Canadian social scientist

Brian M. Belcher is a Canadian sustainability researcher at Royal Roads University and former Canada Research Chair in Sustainability Research Effectiveness.

Belcher holds a BSc in ecology from the University of Winnipeg, a Master of Natural Resources Management degree from the University of Manitoba, and a PhD (completed from 1992 to 1997) in forestry from the University of Minnesota. From 1989 to 1997, Belcher was employed at the International Development Research Centre; for the next decade, Belcher worked as a scientist at the Center for International Forestry Research in Bogor, Indonesia. He joined Royal Roads University in 2007.

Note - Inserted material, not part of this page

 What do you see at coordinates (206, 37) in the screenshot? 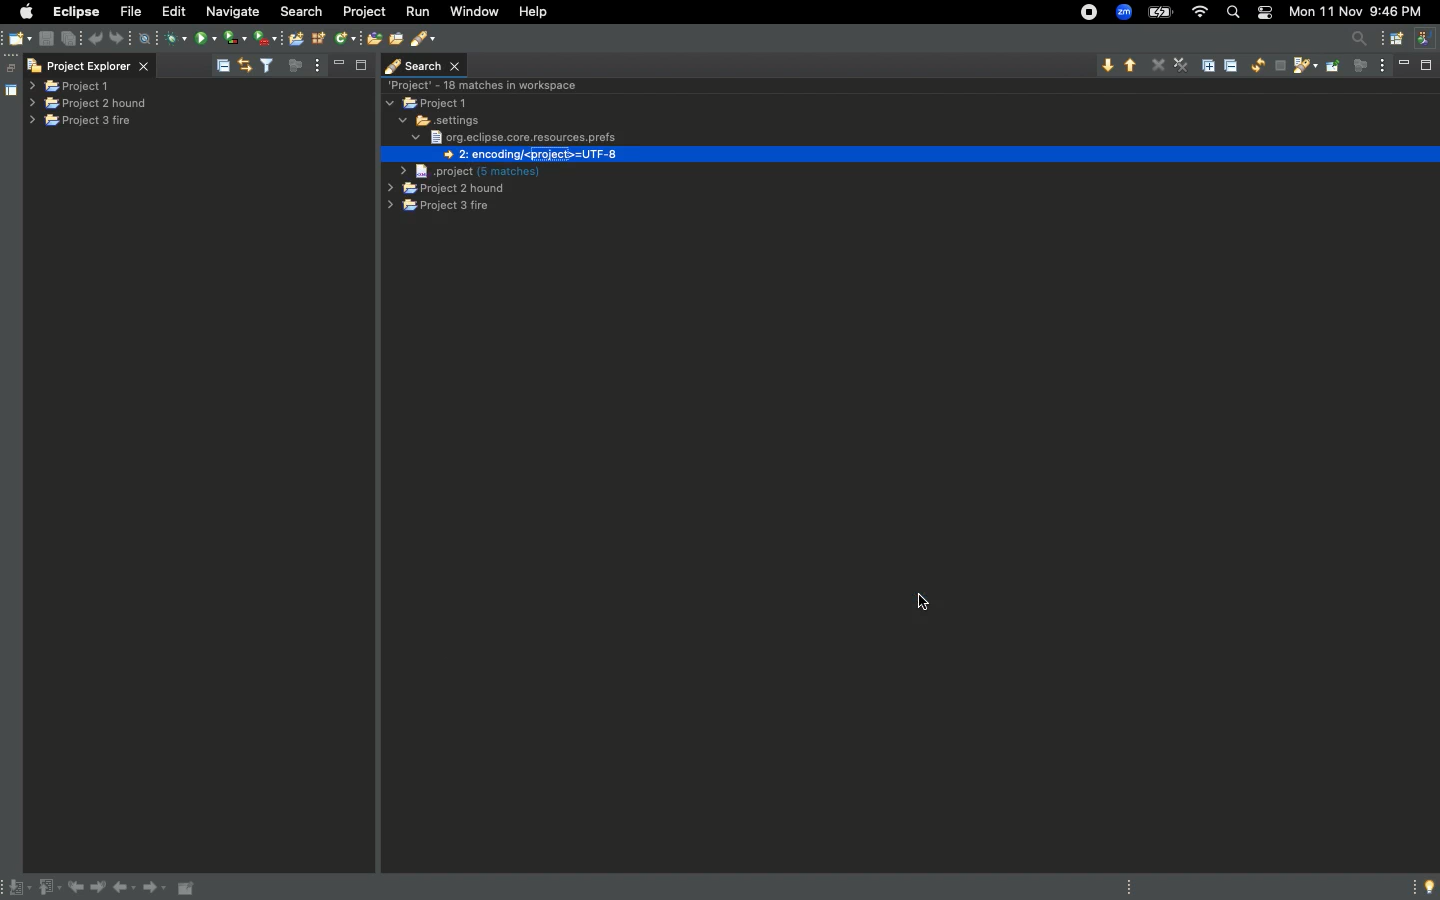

In fall of 2013, Belcher was named Canada Research Chair in Sustainability Research Effectiveness, a Tier 1 chair funded by the Social Sciences and Humanities Research Council. He served a seven-year term in his chair, during which time he studied the effectiveness and impact of research in the social sciences. From October through December 2015, he was a fellow of the Institute of Advanced Study at Durham University. Belcher was appointed Ashoka Research Chair in 2019, receiving funding from Ashoka Canada to continue his research.

At Royal Roads University, Belcher is a professor in the College of Interdisciplinary Studies and directs the Sustainability Research Effectiveness program.